Neyse, biz bu diktatör yuvası ülkenin yaptıklarını boşverelim de, kültür dünyasında neler olup bitiyor, biraz bunlardan bahsedelim: Antalya'nın Kaş İlçesi'nde, Roma döneminden kalma 'Patara Antik Kenti'nde, 100 metre mesafede iki antik tiyatro vardır... Küçük olanı 1.200 yılık, biraz daha büyük olanı da 1.400 yıllıktır!.. Bu tiyatrolarda Kaş İlçesi Halk Tiyatrosu oyuncuları bir oyun sergiliyorlarmış, ne güzel!.. Kaş Belediyesi'nin de katkılarıyla oynadıkları oyunun adı da 'Kanlı Nigâr' imiş...
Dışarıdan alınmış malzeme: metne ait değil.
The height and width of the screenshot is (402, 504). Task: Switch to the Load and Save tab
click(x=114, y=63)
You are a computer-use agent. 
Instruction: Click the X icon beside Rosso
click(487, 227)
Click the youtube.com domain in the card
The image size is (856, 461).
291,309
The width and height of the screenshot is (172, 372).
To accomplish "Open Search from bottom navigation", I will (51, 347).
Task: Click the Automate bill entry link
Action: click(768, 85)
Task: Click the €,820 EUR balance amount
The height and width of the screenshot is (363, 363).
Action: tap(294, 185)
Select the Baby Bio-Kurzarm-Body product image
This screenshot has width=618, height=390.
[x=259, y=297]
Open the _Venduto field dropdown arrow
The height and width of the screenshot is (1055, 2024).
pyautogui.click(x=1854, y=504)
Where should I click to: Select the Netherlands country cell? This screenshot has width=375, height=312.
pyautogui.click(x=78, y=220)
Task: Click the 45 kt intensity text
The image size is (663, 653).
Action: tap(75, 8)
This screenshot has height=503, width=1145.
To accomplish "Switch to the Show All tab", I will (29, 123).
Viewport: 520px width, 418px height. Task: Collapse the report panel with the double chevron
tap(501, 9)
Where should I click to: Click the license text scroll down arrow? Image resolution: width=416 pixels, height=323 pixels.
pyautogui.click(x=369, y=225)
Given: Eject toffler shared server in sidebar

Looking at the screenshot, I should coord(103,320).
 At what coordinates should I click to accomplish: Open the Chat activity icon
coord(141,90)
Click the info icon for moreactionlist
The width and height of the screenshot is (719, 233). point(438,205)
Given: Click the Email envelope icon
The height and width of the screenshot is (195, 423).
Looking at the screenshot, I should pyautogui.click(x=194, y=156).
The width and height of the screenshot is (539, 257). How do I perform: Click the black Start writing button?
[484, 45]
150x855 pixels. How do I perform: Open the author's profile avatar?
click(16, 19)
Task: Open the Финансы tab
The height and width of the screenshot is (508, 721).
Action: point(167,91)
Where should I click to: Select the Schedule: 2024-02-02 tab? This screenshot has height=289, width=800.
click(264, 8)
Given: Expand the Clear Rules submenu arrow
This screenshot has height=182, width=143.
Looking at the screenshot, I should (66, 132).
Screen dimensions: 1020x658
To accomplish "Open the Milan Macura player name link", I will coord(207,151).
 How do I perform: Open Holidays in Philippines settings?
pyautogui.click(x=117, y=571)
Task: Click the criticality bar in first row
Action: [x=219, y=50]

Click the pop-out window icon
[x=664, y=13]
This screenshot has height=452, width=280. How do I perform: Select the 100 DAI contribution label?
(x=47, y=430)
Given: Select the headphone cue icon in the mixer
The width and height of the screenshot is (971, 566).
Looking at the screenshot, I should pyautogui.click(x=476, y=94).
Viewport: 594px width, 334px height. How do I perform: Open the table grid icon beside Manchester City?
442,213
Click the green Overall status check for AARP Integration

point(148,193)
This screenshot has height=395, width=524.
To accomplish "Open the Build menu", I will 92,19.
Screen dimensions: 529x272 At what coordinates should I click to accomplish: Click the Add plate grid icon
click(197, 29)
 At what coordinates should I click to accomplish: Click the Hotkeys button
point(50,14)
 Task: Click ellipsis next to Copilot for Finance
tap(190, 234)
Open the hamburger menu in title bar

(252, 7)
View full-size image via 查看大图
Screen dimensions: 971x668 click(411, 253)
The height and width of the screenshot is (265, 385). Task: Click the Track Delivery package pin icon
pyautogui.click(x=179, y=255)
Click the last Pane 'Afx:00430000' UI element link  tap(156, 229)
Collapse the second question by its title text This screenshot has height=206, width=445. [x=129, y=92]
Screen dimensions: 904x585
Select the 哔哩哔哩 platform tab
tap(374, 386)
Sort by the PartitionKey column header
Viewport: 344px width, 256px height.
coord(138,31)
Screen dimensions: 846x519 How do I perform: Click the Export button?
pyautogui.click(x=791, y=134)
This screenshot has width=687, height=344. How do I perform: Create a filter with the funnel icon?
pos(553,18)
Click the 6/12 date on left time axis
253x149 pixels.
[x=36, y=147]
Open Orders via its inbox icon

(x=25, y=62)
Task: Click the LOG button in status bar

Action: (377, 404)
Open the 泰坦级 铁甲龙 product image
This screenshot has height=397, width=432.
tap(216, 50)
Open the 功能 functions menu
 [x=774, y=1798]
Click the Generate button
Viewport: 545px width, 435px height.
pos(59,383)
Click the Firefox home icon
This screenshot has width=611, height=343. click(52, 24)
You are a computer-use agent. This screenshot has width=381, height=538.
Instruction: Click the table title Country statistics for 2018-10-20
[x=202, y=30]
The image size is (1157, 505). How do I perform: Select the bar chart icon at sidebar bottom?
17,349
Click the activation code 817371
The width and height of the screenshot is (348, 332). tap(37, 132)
Bundan binlerce yıl önce, o kadar yokluk ve zorluklara rağmen, Efes, Selçuk, Patara, Halikarnas ve Stratonikeia... gibi tarihi kentlerde tiyatrolar kuran insanlar varken; günümüzün 2.000'li Milenyum Yıllarında tiyatro kapatan, tiyatroları yasaklayan zihniyette olanlar da var!.. Bunları gördükçe insan kendine soramadan edemiyor; "Biz insanlar kültür ve medeniyette şimdi neredeyiz!? Eski Roma'dan geride mi, ileride miyiz!?" Biz derdimizi kime anlatacağız Allah aşkına!? Bunca tiyatro ne diye kapatıldı? Herkesin sevdiği o güzel sanatçılar nerelere gittiler, neler yapıyorlar acaba?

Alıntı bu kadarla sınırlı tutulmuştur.